With its purchase of Dallas-based Moll Industries Inc.’s Moll Ramos facility in Ramos Arizpe, Fortis is plotting a strategy through a series of acquisitions to be a regional custom molding specialist that can work with a variety of customers in their own back yards, rather than the more traditional consolidation model of buying companies focused on one or two industries.

“A lot of people in the past have acquired [molders] and then put all their back offices — all their engineering, all their technology — in one location,” said President and Chief Executive Officer Joseph M. Mallak in a Feb. 9 telephone interview. “What we’re trying to do is look at this as a regional molding play. We plan to keep things in the region, so they’re close to their customers, close to their needs and our engineers will know their plants and know their tools.”

Fortis was created in 2008 when private financial group Monomoy Capital Partners LP of New York purchased the injection molding unit of Atlantis Plastics Inc., then added L&P Plastics LLC to its portfolio. It has a corporate headquarters in South Bend, Ind., and 10 plants with injection molding and extrusion in a belt across the center of the U.S., ranging from Elkhart, Ind., and Jackson, Tenn., down to Booneville, Miss., and Brownsville, Texas, and now extends into Mexico, Mallak said. It closed some plants to consolidate operations in Brownsville and Elkhart, but remains on the lookout for other potential sites.

The companies did not disclose the purchase price for the Ramos Arizpe plant. The 136,000-square-foot injection molding facility supplies parts to Mabe Mexico, a Mexico City-based appliance maker, and it is close to other major manufacturers including Whirlpool Corp., Deere & Co., Carrier Corp. and Black & Decker Corp.

Fortis wanted to go to Mexico to work with companies already in Mexico, Mallak said. It does not want to supplement U.S. jobs with work in Mexico, but rather build up a chain of regional molders.

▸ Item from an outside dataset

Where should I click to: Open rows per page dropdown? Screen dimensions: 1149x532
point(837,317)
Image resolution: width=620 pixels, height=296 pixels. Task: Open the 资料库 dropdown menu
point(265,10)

Regional capabilities are very important to customers who need expertise from their suppliers, but don’t want to spend hours on a plane to meet with engineers or mold designers at a single technical center, he said.

Fortis will boost its regional molding purchases with additional improvements in-house through a companywide lean manufacturing focus, led by George Pucci as vice president of operational excellence, and by leveraging its knowledge of materials and tooling. Those improvements will be key for Fortis and its customers.

“We don’t want to do this just for us,” Mallak said. “If we can do more cavitations in a tool and shorter cycles with automation and less labor involved, that helps us and helps them.”

Fortis already has contacts in a variety of industries through Atlantis, which molded parts for home appliances, and L&P which had injection molding and structural foam molding for power tools, the medical industry and auto industry.

Fortis, with backing from Monomoy, is in a good position as a buyer now not only because it has ready access to funds that some of its competitors do not, but also because its strategy gives it more flexibility in finding the right target firms.

There are deals being discussed throughout the industry, but there is more demand for acquisitions within the medical and packaging fields, said one merger and acquisition consultant. That means that Fortis will have wider range of companies to pick from, and have fewer competitors for those companies that they want to buy.

“[Monomoy] was very smart about being conservative three or four years ago,” Mallak said. “They kept a lot of cash back. That’s given us a luxury as good deals come about.”

The company will consider both individual plants and firms with as many as 10 different plants, if they have the right locations and a good customer mix, he said.

“It’s exciting that we’ve got a lot of potential for growth in front of us,” he said.